Postural Orthostatic Tachycardia Syndrome (POTS) is a disorder of the autonomic nervous system, which is the body’s control system for involuntary functions like heart rate, blood pressure, and digestion. It is characterized by orthostatic intolerance, meaning symptoms worsen upon standing. It is formally diagnosed when an adult’s heart rate increases by 30 beats per minute or more within 10 minutes of standing up, without a significant drop in blood pressure. Hypovolemic POTS is a recognized subtype distinguished by a primary underlying problem of low circulating blood volume, known as hypovolemia. This reduced volume triggers the abnormal heart rate response as the body attempts to compensate for insufficient blood return to the heart and brain.

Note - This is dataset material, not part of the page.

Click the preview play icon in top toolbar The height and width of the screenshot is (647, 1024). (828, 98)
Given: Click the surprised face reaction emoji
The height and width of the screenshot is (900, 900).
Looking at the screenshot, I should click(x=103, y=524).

The Underlying Mechanism of Low Blood Volume
Hypovolemia refers to a reduction in total blood volume, specifically a deficit in plasma volume. Studies suggest that patients with this subtype may have a plasma volume approximately 13% lower than expected for their body size. This volume deficit leads to reduced venous return, meaning less blood makes its way back to the heart when a person stands upright. The heart must then beat faster—the defining tachycardia of POTS—to maintain sufficient cardiac output and keep blood flowing to the brain.
The failure to maintain adequate blood volume in Hypovolemic POTS often involves issues with fluid and electrolyte regulation. One theory suggests an impairment in the renin-angiotensin-aldosterone axis, a hormonal system that helps regulate blood volume and pressure. Paradoxically, patients in this low-volume state often have low levels of circulating renin and aldosterone, hormones that should be elevated to promote salt and water retention. This failure results in the kidneys excreting too much sodium and water, actively contributing to the sustained low blood volume.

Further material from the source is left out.